Mudou o ano e o kartismo também. A equipe Zoom virou Da Matta, e a primeira corrida que eles iriam participar seria a de Piracicaba. Esta era uma das mais importantes extra-campeonato do Brasil. As 100 Milhas de Piracicaba eram realizadas nas ruas de Vila Maria. Registrava sempre o maior número de concorrentes, e por isto, era sempre necessário 3 provas de classificação.
A equipe Da Matta foi de roupa nova, macacões branco com listras nos ombros e pernas. Glauco Magalhães era o novo componente da equipe. Dois karts foram inscritos: um 125cc para Ivan e Glauco e um 200cc (dois motores McCulloch) para Toninho e Ivaldo. Mais uma vez os mineiros não foram felizes em Piracicaba. Toninho e Ivaldo dispararam na frente, mas, a vitória lhes fugiu das mãos. No ano anterior foi um pneu, desta vez foi uma palheta. Eles estavam muito a frente dos segundos colocados, Emerson Fittipaldi e Durval Viscardi que de novo foram os vencedores.
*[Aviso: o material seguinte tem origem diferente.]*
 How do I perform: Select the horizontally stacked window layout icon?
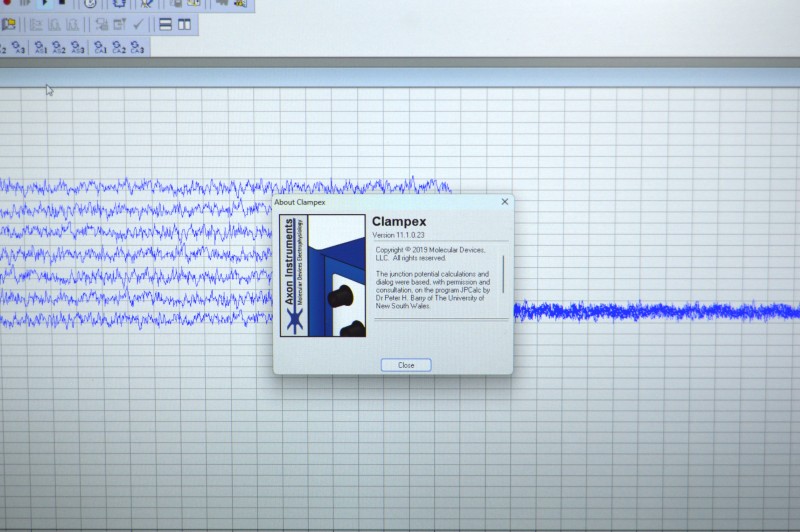click(166, 24)

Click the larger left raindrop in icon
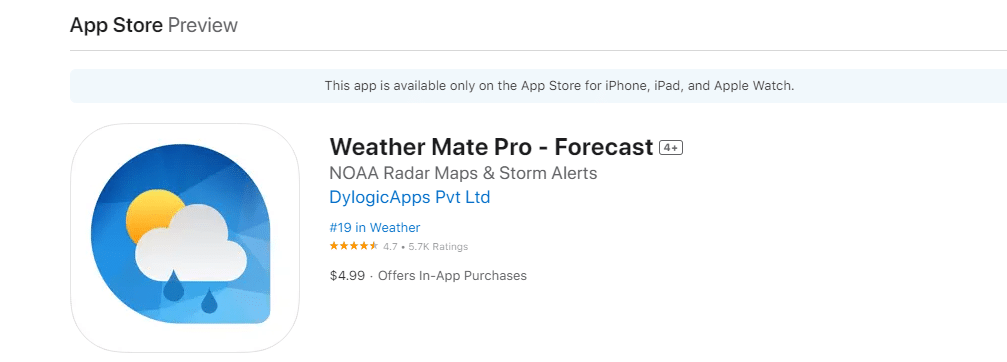tap(173, 286)
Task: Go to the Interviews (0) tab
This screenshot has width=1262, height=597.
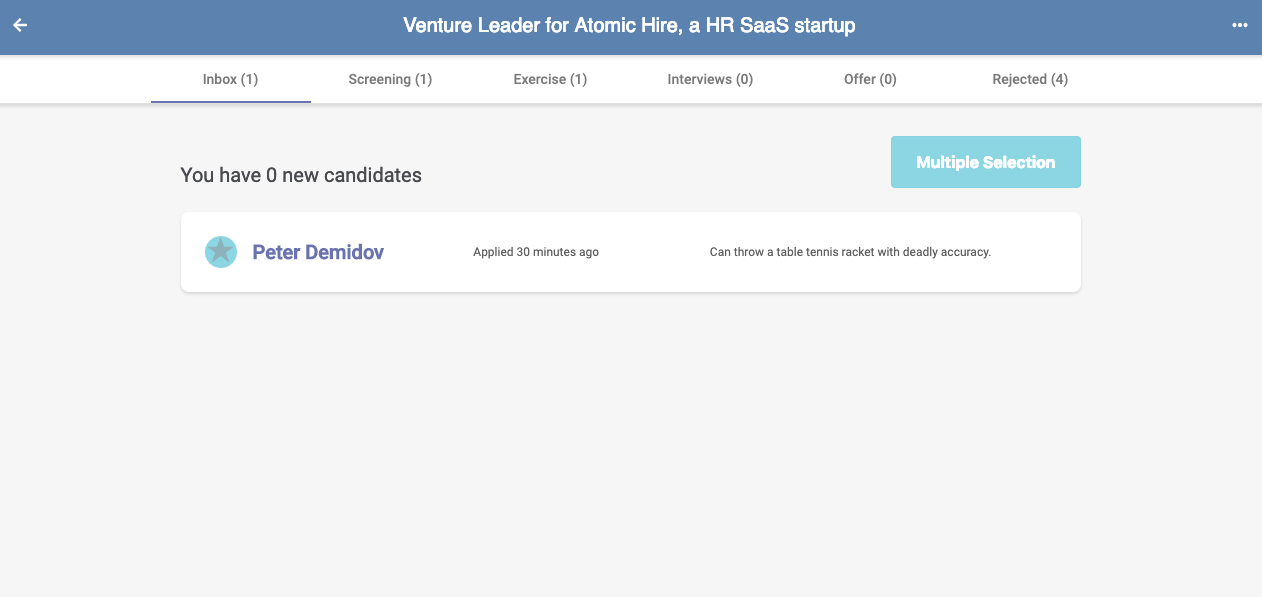Action: 710,79
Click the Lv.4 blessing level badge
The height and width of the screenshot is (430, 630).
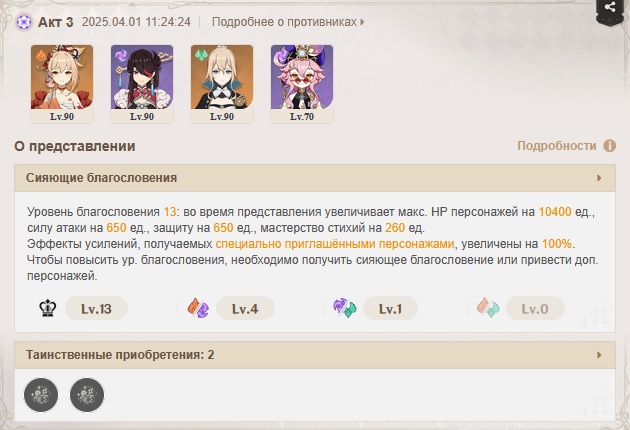(x=245, y=308)
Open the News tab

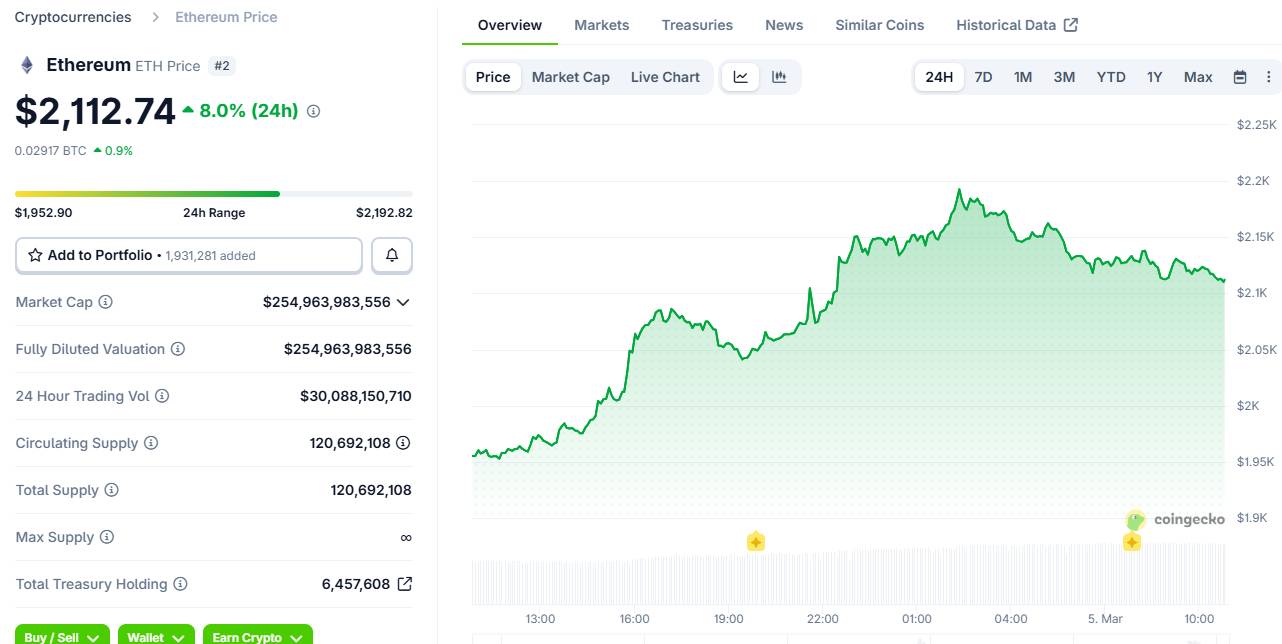click(783, 25)
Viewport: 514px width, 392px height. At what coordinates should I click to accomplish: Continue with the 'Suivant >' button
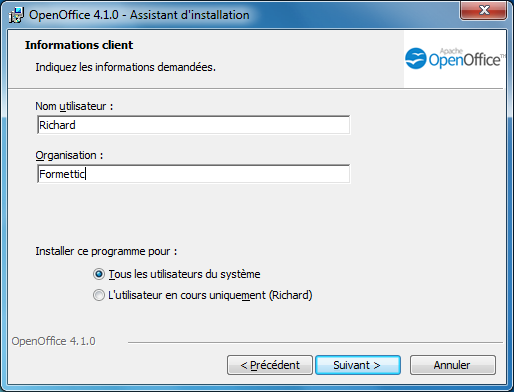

No meio da temporada, novas mudanças. Toninho mudou do azul da Da Matta para o preto e branco do Atlético, mas, sua sorte não mudou. Foi se juntar a Anfrido Ziller e levou junto seu amigo Glauco Magalhães.
Os karts também começaram a mudar. O Tecno apareceu nas Minas Gerais pilotado por Toninho. A posição de pilotagem, tipicamente européia, era muito mais comoda que a do Mini. Os pedais davam mais apoio aos pés, o banco e o assoalho eram de fibra de vidro, o que reduzia o peso. Tinha motor entre eixos e freios a disco. Era o máximo em matéria de kart.
No canpeonato Mineiro de Kart, não houve muitas mudanças. Nas 200cc o campeão foi Toninho da Matta; em segundo Ivaldo da Mata, em terceiro Jarjour. Nas 125 foram campeões: Marcelo Campos, em segundo Rubens Araujo e em terceiro Antonio Elias. Na 100cc 1o primeiro foi Toninho, seguido por Jarjour e Glauco Magalhães.
Todo mundo falava que este levantou o kartismo mineiro, que aquele era o melhor piloto de BH, mas, nunca falavam daquelas moças e rapazes que formavam a equipe “Kronos” de cronometragem que, com sol ou chuva, estavam lá nas pistas para poderem cooperar com o kartismo mineiro e brasileiro. Não poderiam esquecer deles.
Os Atletas do Ano, aqueles que tiveram durante o ano destaque nacional, foram homenageados na promoção dos Melhores do Esporte Especializado, tradicional iniciativa de estímulo ao Atleta. Toninho da Matta foi o homenageado no automobilismo.